Mendham Methodist Church v. Morris County, New Jersey. District of New Jersey Federal District Court. In April 2023, the Clinic filed its
first direct-representation lawsuit in a case against Morris County, New Jersey, on behalf of a Methodist church and
a Lutheran church that both formerly received historic preservation funds to support
their centuries-old architecturally and historically significant church buildings
but were in recent years denied access to the grant program solely based on the fact
that they are houses of worship. A parallel case reached the United States Supreme
Court in 2019 and several Justices indicated interest in the issue at that time. We
have filed for summary judgment, arguing that the New Jersey rule against providing
equal treatment to houses of worship violates the Free Exercise Clause of the First
Amendment. Both the Freedom From Religion Foundation and New Jersey Attorney General
Matthew Platkin have sought to intervene in the case to defend New Jersey’s discriminatory
rule. The motion for summary judgment and the motions to intervene remain pending.
Cedar Park Assembly of God of Kirkland v. Kreidler. Ninth Circuit Court of Appeals. A Washington state law forces churches to cover elective
abortions in their health insurance plans. As a result of Washington’s abortion mandate,
the Cedar Park Assembly of God’s insurance carrier included abortion coverage directly
in the church’s health plan. The church brought suit, but lost on the merits in the
district court. On appeal at the Ninth Circuit, the Clinic filed an amicus brief on behalf of the Christian Legal Society and the Becket Fund for Religious Liberty
in support of Cedar Park, arguing that Washington State’s abortion mandate violates
the Free Exercise Clause under recent United States Supreme Court decisions and the
Ninth Circuit’s en banc opinion in Fellowship of Christian Athletes v. San Jose Unified
School District. This amicus brief continues the Clinic’s support for churches and
religious institutions that refuse to be complicit in facilitating abortion because
it directly contradicts their sincerely held religious beliefs about the sanctity
of human life. Foothill Church v. Bonta, the other case where the Clinic supported
a church challenging California’s abortion mandate, ended with a victory in California
district court. The Clinic filed its amicus brief in November 2023. Oral argument
will likely be held sometime in 2024, with a decision following later.

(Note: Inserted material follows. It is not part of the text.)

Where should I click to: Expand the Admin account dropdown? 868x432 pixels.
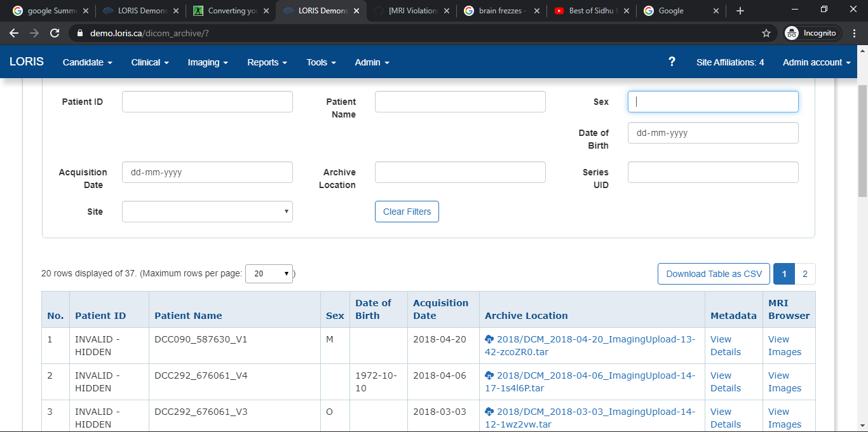coord(815,62)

Barnett v. Short. Eighth Circuit Court of Appeals. In this case, a Christian prisoner held in a Missouri
county jail requested a Bible for his personal devotion, but a jail official responded,
“Feel free to quote the constitution all you want to . . . [but] you will not receive
anything more.” The prisoner was denied access to a Bible for an entire month. The
Clinic represents Prof. Byron Johnson, a leading Christian scholar on the role of
religion in prison who is a professor at Baylor University in Texas and is currently
a visiting professor at Pepperdine’s School of Public Policy. Citing to Prof. Johnson’s
scholarship, the brief argues that accommodating prisoners’ religious exercise helps them rehabilitate in
prison, decreases prison security problems, and lowers the recidivism rates for released
prisoners. The Clinic will file an amicus brief on behalf of Prof. Johnson in November
2023.
Landor v. Louisiana. Fifth Circuit Court of Appeals (panel and en banc). In this case, a Rastafarian prisoner
had his religiously-mandated hair forcibly cut off, causing the Court to say that
it “emphatically condemn[ed] the treatment that Landor endured.” Nevertheless, the
Court held that Landor could not seek damages for the behavior the Court condemned.

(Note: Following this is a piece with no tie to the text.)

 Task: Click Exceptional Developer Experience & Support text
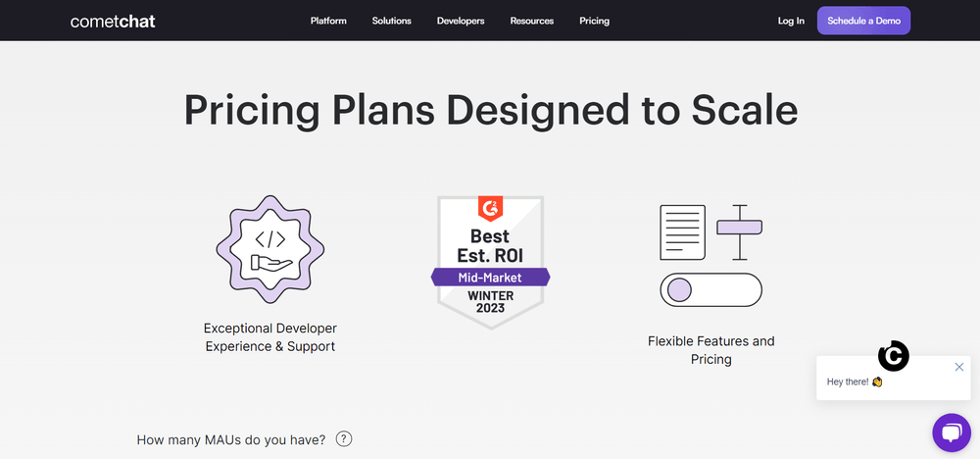click(270, 337)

The Clinic represents Prof. Byron Johnson, a leading Christian scholar on the role
of religion in prison who is a professor at Baylor University in Texas and is currently
a visiting professor at Pepperdine’s School of Public Policy. Citing to Prof. Johnson’s
scholarship, the brief argues that accommodating prisoners’ religious exercise helps
them rehabilitate in prison, decreases prison security problems, and lowers the recidivism
rates for released prisoners. The Clinic filed one amicus brief at the panel stage in the Fifth Circuit, and then another at the en banc stage in October 2023. A decision on whether the Fifth Circuit will
grant en banc review in Landor is expected in the coming months.

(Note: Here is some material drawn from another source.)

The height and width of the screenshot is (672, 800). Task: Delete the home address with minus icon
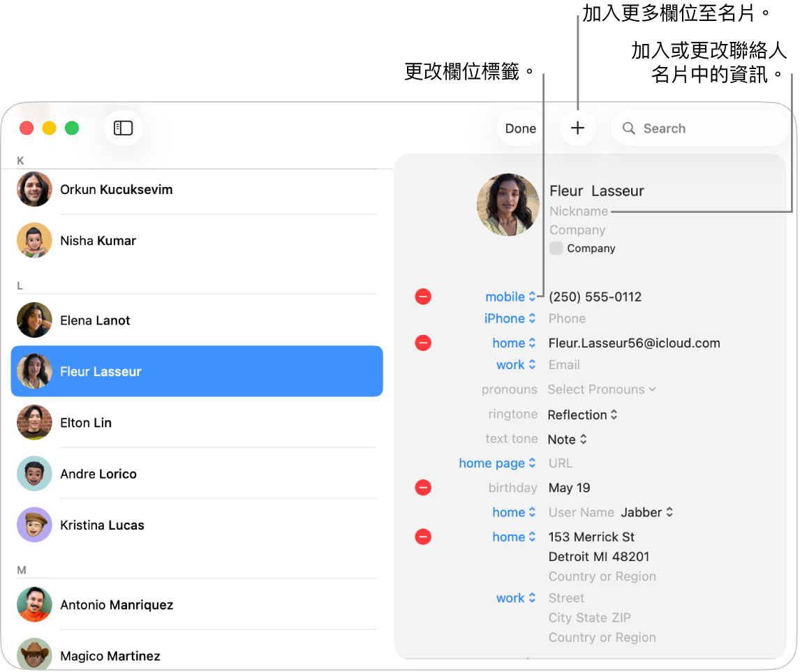423,537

Spencer v. Chiumento. Second Circuit Court of Appeals. After the United States Supreme Court struck down
New York’s severe restrictions on gun ownership last June, the New York Legislature
enacted a series of new gun restrictions, which were immediately challenged in court.
One of those challenges involves a Christian church and pastor that would like to
have permitted firearms in church for purposes of defending against a violent attack
on their house of worship. However, New York’s new gun laws designate houses of worship
as “sensitive” locations where guns may not be borne, even (in some cases) by security
guards. The Clinic filed an amicus brief supporting the church’s claim, on behalf
of a Jewish synagogue in Monsey, New York. The brief argues that it is illegal to discriminate against houses of worship when New York
allows guns to be borne in many secular locations where many people gather, such as
department stores and restaurants. The brief will also point out that it is especially
problematic to deprive Jewish worshippers of the right to defend themselves given
the rising tide of antisemitic violence and attacks on synagogues. The brief was filed
in March 2023, and the case was argued later that month. In December 2023, the Second
Circuit issued its opinion, holding that New York’s laws wrongfully discriminated against houses of worship.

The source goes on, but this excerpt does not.